Court heard that the investigation ultimately revealed Alf’s DNA was a match to a blood stain in the trunk of Deborah’s car.

The judge heard a toxicology report showed Alf had a concoction of sedatives in his system at the time of his death, including morphine, codeine, zopiclone and bupivacaine.

Deborah did not testify in her own defence. 

Defence lawyer Katherin Beyak argued the letter and map were a continuation of a dream Deborah had told her daughter she’d had.

The Belyeas lived near Piapot before they moved to Suffield, Beyak told the judge.

Beyak took issue with the issue of a lack of murder weapon and the fact that the time of death hadn’t been pinpointed. 

‘Tight circle’ of evidence

Deborah’s physical limitations were also a focus of Beyak’s submissions.

Beyak argued her client’s need for an oxygen tank meant “she simply could not do all the physical acts required to commit the murder, cut off the arms and transport the body almost two hours away.”

But prosecutors Cowan and Shantz argued Deborah had exclusive opportunity to murder Alf, who, the evidence showed, was killed in his home while wearing pajamas and dragged out the front door. 

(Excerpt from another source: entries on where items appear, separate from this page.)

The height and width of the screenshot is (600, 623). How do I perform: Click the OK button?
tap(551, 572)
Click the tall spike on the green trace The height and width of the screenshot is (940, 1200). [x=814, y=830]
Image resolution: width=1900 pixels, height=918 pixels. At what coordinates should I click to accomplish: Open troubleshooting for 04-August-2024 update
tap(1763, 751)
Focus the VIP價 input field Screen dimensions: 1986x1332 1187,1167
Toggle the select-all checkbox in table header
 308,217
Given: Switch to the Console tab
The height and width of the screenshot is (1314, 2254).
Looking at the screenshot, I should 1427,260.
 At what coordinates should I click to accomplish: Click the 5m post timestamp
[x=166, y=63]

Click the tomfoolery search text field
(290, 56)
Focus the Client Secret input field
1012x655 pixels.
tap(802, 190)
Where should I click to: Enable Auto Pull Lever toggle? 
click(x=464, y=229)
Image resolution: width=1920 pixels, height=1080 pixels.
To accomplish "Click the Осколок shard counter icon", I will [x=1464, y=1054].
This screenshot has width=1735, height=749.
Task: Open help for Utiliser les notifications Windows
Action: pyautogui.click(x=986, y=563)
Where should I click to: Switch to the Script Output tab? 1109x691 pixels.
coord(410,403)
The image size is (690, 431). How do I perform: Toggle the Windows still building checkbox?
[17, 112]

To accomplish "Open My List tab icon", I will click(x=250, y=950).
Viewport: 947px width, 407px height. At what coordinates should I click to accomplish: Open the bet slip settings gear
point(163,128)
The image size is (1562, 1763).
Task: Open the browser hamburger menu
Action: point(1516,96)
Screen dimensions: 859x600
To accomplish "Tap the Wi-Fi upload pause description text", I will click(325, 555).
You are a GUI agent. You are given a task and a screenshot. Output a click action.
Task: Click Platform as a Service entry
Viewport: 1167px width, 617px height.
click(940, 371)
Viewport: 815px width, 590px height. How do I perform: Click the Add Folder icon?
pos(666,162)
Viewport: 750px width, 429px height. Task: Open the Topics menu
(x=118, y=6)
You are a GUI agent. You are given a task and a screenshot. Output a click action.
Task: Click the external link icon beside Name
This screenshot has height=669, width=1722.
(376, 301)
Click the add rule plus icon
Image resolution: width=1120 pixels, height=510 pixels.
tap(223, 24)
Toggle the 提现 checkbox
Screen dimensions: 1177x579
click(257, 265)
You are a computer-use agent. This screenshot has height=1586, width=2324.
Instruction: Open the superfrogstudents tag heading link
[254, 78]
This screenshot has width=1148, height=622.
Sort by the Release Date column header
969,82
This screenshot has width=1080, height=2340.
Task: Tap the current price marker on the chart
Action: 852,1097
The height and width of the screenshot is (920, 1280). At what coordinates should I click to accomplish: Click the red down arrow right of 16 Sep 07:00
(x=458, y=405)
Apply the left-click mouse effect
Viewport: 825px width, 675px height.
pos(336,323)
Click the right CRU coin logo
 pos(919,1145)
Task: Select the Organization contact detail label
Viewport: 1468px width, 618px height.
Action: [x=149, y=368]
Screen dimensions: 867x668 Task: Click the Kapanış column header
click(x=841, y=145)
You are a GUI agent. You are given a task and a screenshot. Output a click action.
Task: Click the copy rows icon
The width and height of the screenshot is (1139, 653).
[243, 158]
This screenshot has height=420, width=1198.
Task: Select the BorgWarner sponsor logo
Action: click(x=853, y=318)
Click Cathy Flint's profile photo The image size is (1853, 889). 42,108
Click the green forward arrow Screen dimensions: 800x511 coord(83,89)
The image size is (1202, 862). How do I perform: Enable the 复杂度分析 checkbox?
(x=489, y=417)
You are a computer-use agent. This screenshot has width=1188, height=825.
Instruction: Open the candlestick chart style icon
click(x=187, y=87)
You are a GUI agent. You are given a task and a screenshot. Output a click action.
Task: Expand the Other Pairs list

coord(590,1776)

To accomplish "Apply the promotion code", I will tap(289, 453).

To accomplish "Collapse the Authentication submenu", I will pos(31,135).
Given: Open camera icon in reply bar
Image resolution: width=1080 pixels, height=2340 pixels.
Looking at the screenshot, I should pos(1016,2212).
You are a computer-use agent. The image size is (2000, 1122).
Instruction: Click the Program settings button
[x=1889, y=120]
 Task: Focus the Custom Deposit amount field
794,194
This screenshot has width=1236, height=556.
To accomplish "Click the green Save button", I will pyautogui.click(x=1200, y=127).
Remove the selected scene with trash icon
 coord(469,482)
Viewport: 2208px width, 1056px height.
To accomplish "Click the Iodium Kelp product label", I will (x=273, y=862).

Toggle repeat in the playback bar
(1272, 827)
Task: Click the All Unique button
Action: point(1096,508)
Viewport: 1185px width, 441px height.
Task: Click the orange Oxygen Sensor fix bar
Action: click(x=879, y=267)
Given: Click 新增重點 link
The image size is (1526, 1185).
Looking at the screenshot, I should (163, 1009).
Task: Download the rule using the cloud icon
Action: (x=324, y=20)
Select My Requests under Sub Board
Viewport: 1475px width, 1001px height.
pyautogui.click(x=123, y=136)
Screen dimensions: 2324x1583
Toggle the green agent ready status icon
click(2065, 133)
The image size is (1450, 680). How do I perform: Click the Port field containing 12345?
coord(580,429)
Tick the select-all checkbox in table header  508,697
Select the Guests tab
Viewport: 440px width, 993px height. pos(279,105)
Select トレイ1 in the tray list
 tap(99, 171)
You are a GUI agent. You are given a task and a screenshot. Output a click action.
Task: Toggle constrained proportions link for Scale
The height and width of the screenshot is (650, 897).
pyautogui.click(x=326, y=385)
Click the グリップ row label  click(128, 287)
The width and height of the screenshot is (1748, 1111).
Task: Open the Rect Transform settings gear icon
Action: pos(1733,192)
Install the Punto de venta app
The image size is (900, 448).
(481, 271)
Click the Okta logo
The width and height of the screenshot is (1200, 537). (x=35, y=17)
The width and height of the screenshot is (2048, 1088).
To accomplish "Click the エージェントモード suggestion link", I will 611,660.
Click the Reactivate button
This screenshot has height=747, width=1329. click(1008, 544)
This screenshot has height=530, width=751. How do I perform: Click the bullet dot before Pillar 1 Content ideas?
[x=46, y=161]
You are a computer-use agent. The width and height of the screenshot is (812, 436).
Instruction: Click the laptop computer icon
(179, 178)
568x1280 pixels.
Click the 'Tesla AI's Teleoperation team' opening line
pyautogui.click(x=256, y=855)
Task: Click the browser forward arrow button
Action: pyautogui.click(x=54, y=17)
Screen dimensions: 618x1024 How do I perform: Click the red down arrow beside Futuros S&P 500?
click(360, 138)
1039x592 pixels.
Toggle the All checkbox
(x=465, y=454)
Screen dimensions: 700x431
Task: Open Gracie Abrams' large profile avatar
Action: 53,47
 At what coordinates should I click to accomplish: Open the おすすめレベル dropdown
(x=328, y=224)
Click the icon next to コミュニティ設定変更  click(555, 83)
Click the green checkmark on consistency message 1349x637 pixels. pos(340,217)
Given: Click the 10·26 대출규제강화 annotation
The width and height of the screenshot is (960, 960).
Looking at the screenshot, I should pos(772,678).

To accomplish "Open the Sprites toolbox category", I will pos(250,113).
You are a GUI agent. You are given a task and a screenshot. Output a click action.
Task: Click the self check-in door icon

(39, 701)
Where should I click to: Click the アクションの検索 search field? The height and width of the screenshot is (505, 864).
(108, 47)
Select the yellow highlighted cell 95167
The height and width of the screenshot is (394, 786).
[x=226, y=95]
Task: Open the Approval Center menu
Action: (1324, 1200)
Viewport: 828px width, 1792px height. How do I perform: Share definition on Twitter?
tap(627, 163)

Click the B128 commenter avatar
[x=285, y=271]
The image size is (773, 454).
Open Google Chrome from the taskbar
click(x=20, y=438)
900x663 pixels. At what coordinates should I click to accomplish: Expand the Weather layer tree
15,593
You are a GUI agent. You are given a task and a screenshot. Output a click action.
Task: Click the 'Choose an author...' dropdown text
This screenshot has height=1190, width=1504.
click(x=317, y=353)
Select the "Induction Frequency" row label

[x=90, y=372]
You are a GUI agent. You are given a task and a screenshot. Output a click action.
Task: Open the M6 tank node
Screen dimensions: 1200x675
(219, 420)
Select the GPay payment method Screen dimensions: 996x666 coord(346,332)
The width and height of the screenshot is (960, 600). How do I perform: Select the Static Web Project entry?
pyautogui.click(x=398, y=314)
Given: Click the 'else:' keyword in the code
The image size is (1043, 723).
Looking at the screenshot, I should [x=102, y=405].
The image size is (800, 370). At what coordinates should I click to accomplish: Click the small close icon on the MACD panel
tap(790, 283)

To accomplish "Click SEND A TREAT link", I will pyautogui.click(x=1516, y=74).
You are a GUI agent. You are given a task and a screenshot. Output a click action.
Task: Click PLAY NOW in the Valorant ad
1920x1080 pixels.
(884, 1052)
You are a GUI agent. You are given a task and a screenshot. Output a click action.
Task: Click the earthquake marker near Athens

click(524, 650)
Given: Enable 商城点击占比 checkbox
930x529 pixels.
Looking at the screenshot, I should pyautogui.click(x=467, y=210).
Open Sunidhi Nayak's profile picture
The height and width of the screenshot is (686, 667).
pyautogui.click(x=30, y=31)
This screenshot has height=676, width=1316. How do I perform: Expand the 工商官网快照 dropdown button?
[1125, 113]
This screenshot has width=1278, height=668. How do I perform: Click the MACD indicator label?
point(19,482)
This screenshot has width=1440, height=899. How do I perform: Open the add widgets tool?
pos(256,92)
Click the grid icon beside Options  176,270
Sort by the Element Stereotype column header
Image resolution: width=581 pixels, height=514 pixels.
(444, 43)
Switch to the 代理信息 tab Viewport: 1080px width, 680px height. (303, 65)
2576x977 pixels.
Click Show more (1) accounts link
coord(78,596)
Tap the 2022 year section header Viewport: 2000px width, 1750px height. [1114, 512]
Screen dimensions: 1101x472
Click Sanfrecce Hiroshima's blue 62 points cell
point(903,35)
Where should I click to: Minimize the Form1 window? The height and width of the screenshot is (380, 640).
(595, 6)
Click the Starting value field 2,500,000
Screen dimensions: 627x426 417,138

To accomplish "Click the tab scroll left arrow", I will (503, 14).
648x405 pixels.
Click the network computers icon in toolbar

She knew where his body was, they pointed out. And his blood was in her trunk. 

Miller ruled the evidence, though largely circumstantial, didn’t leave any space for doubt as to Deborah’s guilt.

“Together, this evidence creates a tight circle and prevents any reasonable inference other than guilty,” said Miller in his decision. 

A sentencing hearing will take place in February. 

A second-degree murder conviction comes with a life sentence with no chance of parole for 10 to 25 years. It’s not yet known what Crown and defence will seek for a parole ineligibility period.